Early season results were poor and after just six weeks of the 1953/54 season the Davies brothers were transferred to Flint Town United and Don Owen soon followed them. The Silkmen also made an approach to Geoff Thelwell but he remained true to the Nomads despite his dismay at the way the successful team from 1952/53 was being broken up. Sherratt brought in several new players but it was clear they were not up to the standard required. On 12th December 1953 Nomads entertained Rhyl Reserves whose senior team was opposing Bristol City in the second round of the F.A. Cup at Belle Vue that same afternoon. A glance at the league table in that afternoon's match programme highlighted Nomads' plight.
Sixteen Welsh League games had produced just two victories and a solitary draw and only Bethesda Athletic stood between the Nomads and the bottom of the league. Matters went from bad to worse and as Christmas approached so Blaenau Ffestiniog visited the Halfway and hammered the Quay 7-1. Fortunately an upturn in results for the second half of the season saw Nomads climb two places to finish 15th after winning seven of their last 18 games.

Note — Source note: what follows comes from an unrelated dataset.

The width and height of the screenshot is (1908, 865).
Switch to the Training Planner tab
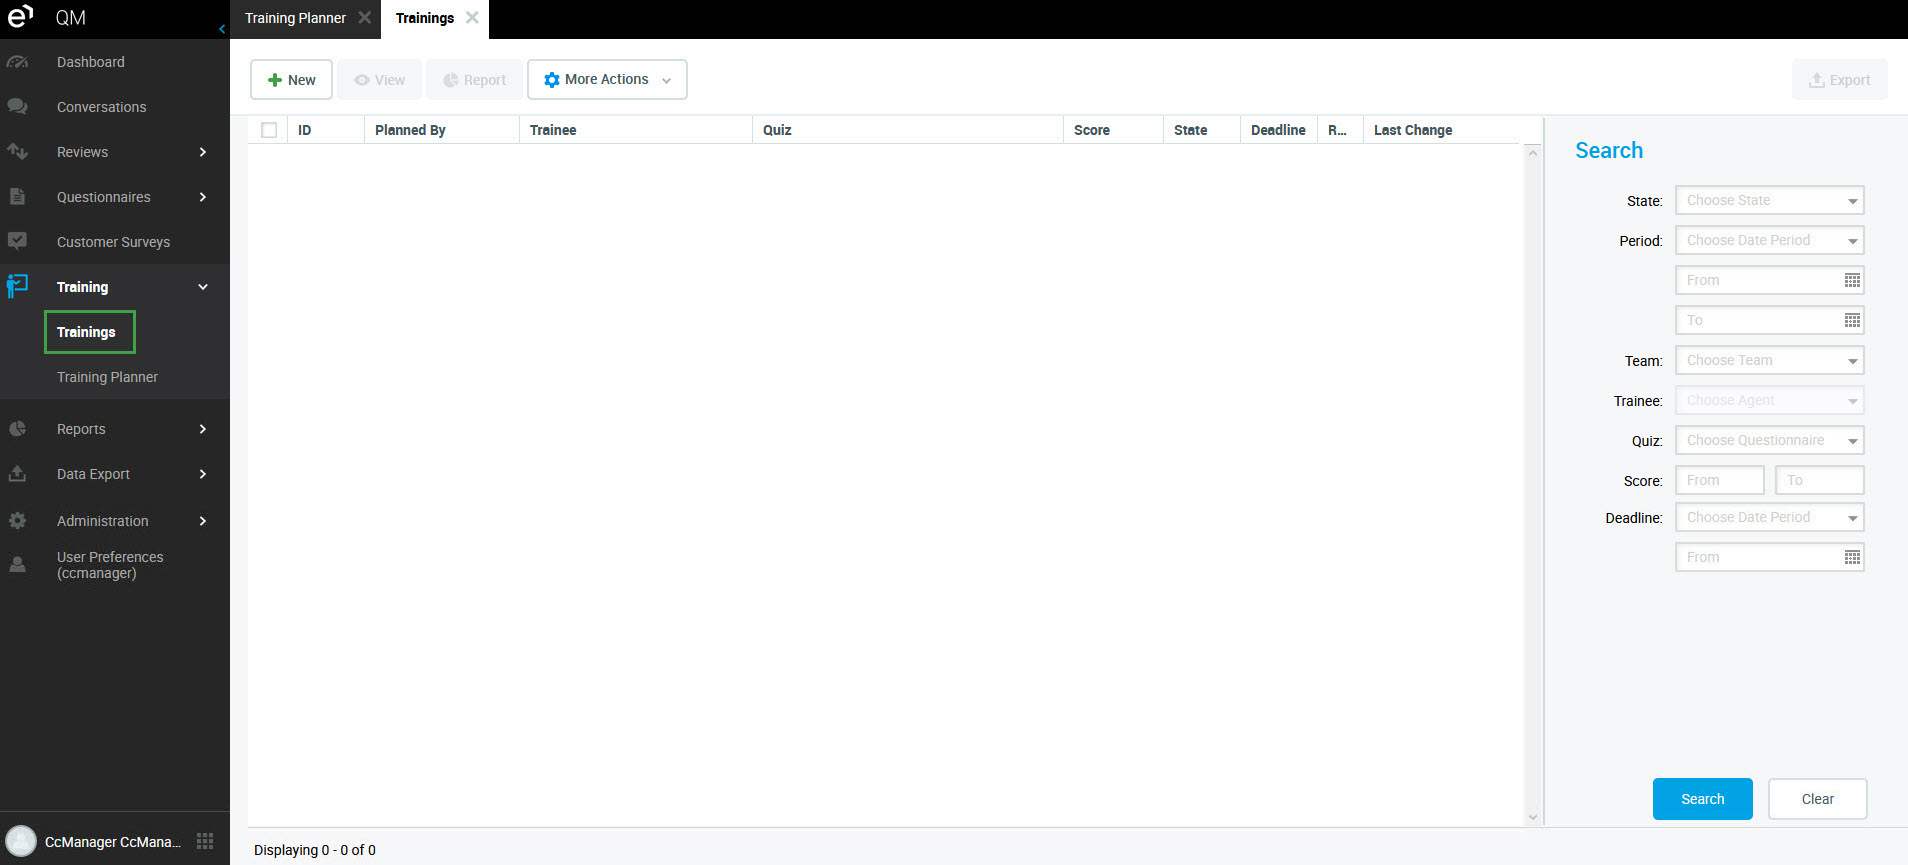point(295,18)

While the descent from glory to mediocrity was hard to swallow for Nomads' loyal supporters, just along the road Flint Town United - with a number of former Nomads players in their team - were having a marvellous time. Flint were on the crest of a wave in the Welsh Senior Cup and Connah's Quay, already dumped out of the competition by Wrexham, could only stand and watch as the Silkmen marched into the last eight of the cup.
Crowds flocked to Holywell Road for the quarter-final tie in which Llanelly were defeated 2-1 in atrocious weather. Former Nomad Billy Davies, who had scored both goals to defeat Rhyl in the previous round, bagged another to equalise against the South Walians and Whelan notched the winner. Semi-final opponents Cardiff City fielded their First Division team which included three full Welsh Internationals but Flint won 2-1 and went on to beat Chester in the Welsh Cup final by the same score.
The 1954/55 season couldn't come quickly enough for Connah's Quay if only to put the events of the previous campaign behind them. As it transpired this proved to be the only year in which league victories outnumbered defeats although more than a century of goals were recorded in the 'goals against' column for the third consecutive season despite a final placing of ninth which was never bettered in those first seven years in the Welsh League.
The club's topsy-turvy existence continued as only eight matches were won in 1955/56 and 119 goals shipped by a leaky defence yet the following campaign was one of stability and the only one in which the team scored more goals (94) than conceded (84). By now Harry Sherratt had left the Club and stalwart Geoff Thelwell returned as both secretary and player following brief spells with Colwyn Bay and Holywell Town. Geoff set out to rid the club of its debts whilst striving to keep the team playing at the highest level possible in North Wales. This he managed until club officials resolved to withdraw from the Welsh League in 1959.